Cyrano de Bergerac, written by Edmond Rostan, is being reimagined by Martin Crimp, directed by Jamie Lloyd and starring James McAvoy. Running from the 27 November 2019 to 29 February 2020 at the Playhouse Theatre on the West End.
Cyrano is a strong-willed man with a multitude of talents, from being a duelist, a poet and a musician all the way to being a soldier. There is one thing that causes Cyrano do be unsure of himself, his abnormally large nose. He is sure of one thing though, that no one will ever be able to love him as he is. Cyrano's affections are directed to Roxanne and knows that his feelings for her will never be reciprocated. He is dejected when she confides in him her love of the handsome young Christian and extracts from hm a promise to keep her beloved safe. But, how far will Cyrano go to keep his promise? Will his words ever overcome his physical appearance? And will his love be forever unrequited?
This latest adaptation will star McAvoy, who reunites with director Lloyd after their previous West End collaboration of Macbeth at Trafalgar Studios in 2013. The actor's other West End credits include The Ruling Class (also at Trafalgar Studios), Three Days of Rain at the Apollo Theatre, and Breathing Corpses at the Royal Court. He is known for his screen roles in the X-Men series as Professor X, and the M Night Shyamalan films Split and Glass.
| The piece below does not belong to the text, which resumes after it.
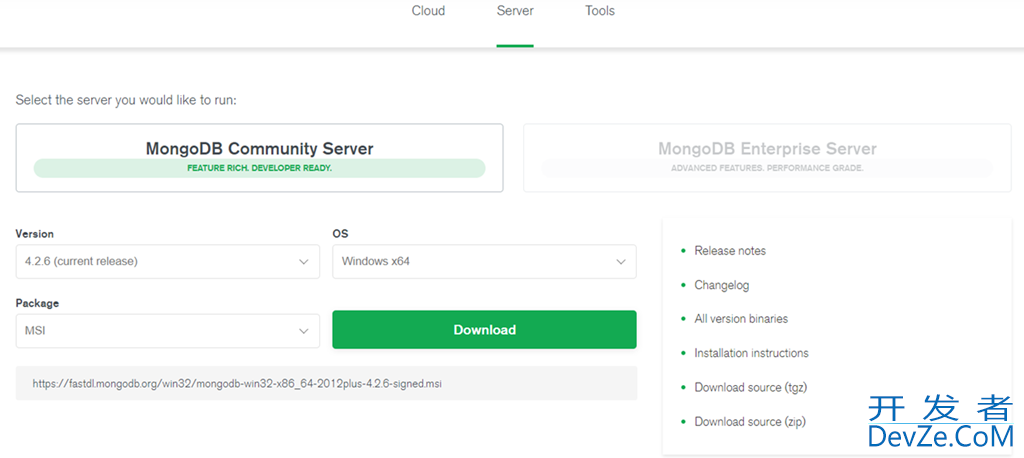The height and width of the screenshot is (458, 1024).
Task: Click Download source (tgz) link
Action: point(750,387)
Director Lloyd has directed this summers musical production at Regent's Park Open Air Theatre, Andrew Lloyd Webber's Evita, and his West End production of Harold Pinter's Betrayal - which starred Tom Hiddleston and rounded off the director's season of the playwright's short plays - transfers to Broadway.
Cyrano de Bergerac is adapted by Martin Crimp, whose recent London productions include When We Have Sufficiently Tortured Each Other at the National Theatre, The Treatment at the Almeida Theatre, and In the Republic of Happiness at the Royal Court Theatre.